Technology from Harry Potter has survived. Now to create a full-fledged video of a person, one of his pictures or photos is enough Machine learning researchers from Skolkovo and the Samsung AI center from Moscow published their work on creating such a system, along with a number of videos of celebrities and objects of art that received a new life.
The text of the scientific work can be read here . Everything is quite interesting there, with a lot of formulas, but the meaning is simple: their system is guided by "landmarks", sights of the face, like a nose, two eyes, two eyebrows, a chin line. So she instantly catches what a person is. And then it can transfer everything else (color, texture of the face, mustache, stubble, etc.) to any other video of a person. Adapting the old face to new situations.
Of course, this only works on portraits so far. Models need only one person, with a face turned towards us, so that he can at least see both eyes. Then the system can do anything with it, transfer any mimicry to it. It is enough to give her a suitable video (with another person with his head in approximately the same position).
Earlier, the AI has already learned how to make dipfaces, and Internet users have notably mocked celebrities by inserting them faces in porn and making memes with Nicolas Cage. But for this, they had to train the algorithms with megabytes (or, better, gigabytes) of data, find as many images and videos as possible with celebrities' faces in order to produce more or less decent results. The creator of Deepfakes himself said that it takes 8-12 hours to compile one short clip. The new system generates the result instantly, and at the entrance it only needs one picture.

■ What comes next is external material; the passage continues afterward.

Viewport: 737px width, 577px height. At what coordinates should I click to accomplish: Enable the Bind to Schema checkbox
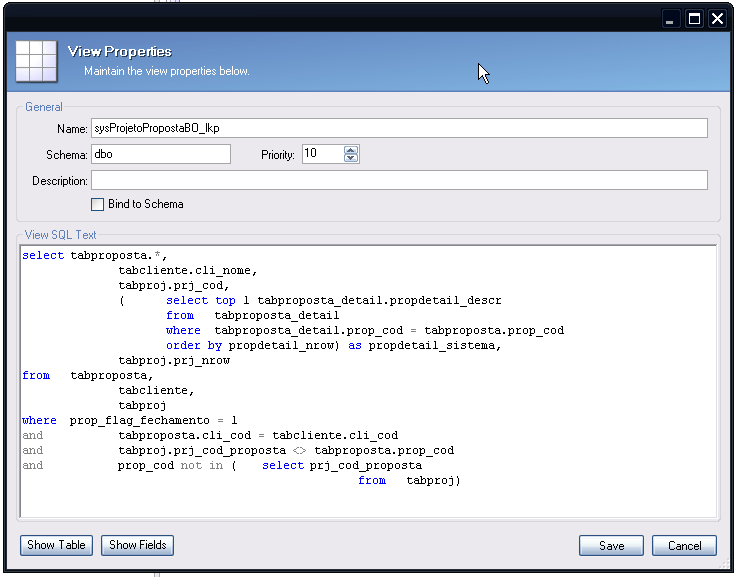pos(97,204)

With the previous system, we would never have been able to look at the live Mona Lisa, we only have one perspective. Now, with benchmarking algorithms, this becomes possible. You can't reach the ideal, but something is already close.
In the work of the Moscow researchers also used generative-adversary network. Two models of the algorithm are fighting with each other. Each is trying to deceive the opponent, and prove to him that the video she creates is real. Thus, a certain level of realism is achieved: the picture of a human face is not issued “into the light” if the model critic is not sure of its authenticity by more than 90%. As the authors say in their work, the images are governed by tens of millions of parameters, but at the expense of such a system, work boils very quickly.

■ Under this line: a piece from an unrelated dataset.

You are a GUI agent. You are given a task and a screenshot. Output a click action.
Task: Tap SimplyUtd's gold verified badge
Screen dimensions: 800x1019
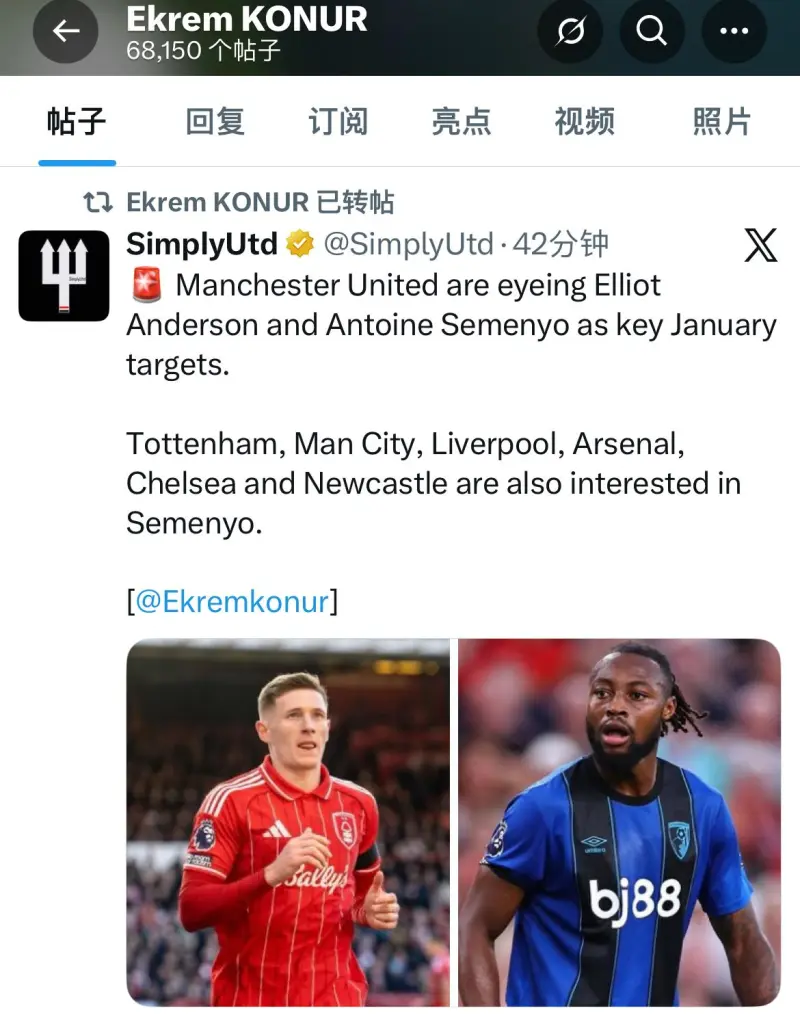pos(300,244)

If there are several images, the result improves. Again, the easiest way is to work with celebrities who have already been taken from all possible angles. To achieve the "ideal realism" need 32 pictures. In this case, the generated AI photos in low resolution will be indistinguishable from real photos of a person. Untrained people at this stage are no longer able to identify the fake - perhaps the odds remain with the experts or with the close relatives of the “experimental” from all these images.
If there is only one photo or picture, the result is not always the best. You can see the artifacts in the video, when the head is in motion, without any problems. The researchers themselves say that their weakest point is the look. The model based on the landmarks of the person, while not always understand how and where a person should look.